> Data provided

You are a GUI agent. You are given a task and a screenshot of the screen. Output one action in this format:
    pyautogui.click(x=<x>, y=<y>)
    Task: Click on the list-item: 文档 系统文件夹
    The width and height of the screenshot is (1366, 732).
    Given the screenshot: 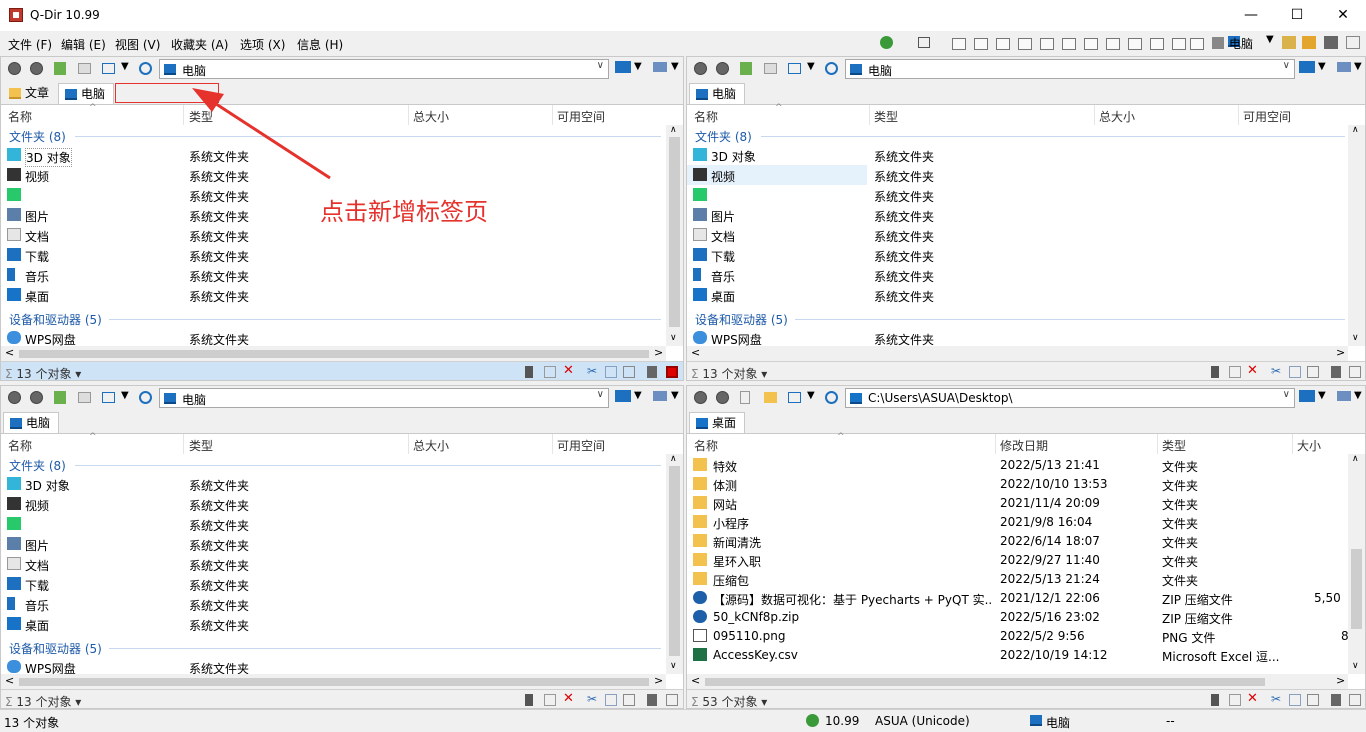 What is the action you would take?
    pyautogui.click(x=332, y=564)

> Problem to solve
Reproduce the items word for word, from their first line up to and including the line that contains "The width and".

> Written response
You are a GUI agent. You are given a task and a screenshot of the screen. Output one action in this format:
    pyautogui.click(x=<x>, y=<y>)
    Task: Click on the list-item: 文档 系统文件夹
    The width and height of the screenshot is (1366, 732).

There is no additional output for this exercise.